Instructions for the task: Omit the pictures. Transcribe exactly the lines below, from the one with "You are a computer-use" up to and including the last.

Data:
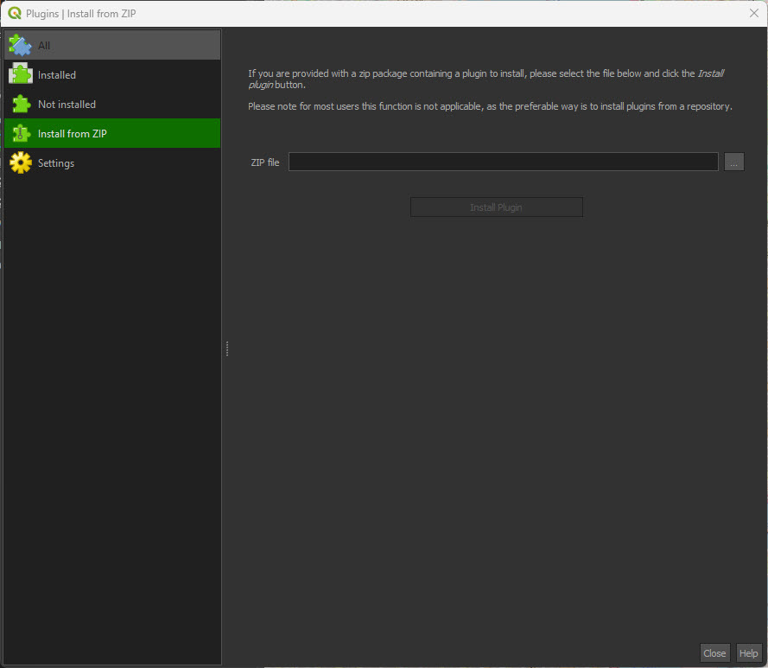The height and width of the screenshot is (668, 768).
Task: Click the Install from ZIP zipper icon
Action: click(20, 134)
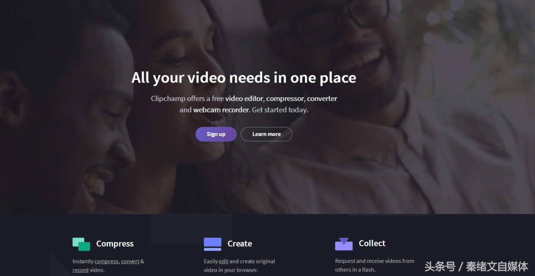The image size is (535, 276).
Task: Click the purple Collect inbox icon
Action: point(343,244)
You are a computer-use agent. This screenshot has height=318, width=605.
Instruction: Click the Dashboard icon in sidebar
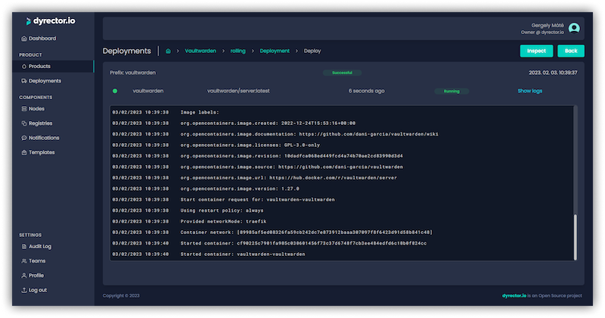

Exercise response:
You are a computer-use agent. This screenshot has height=318, width=605.
Instruction: Click the Dashboard icon in sidebar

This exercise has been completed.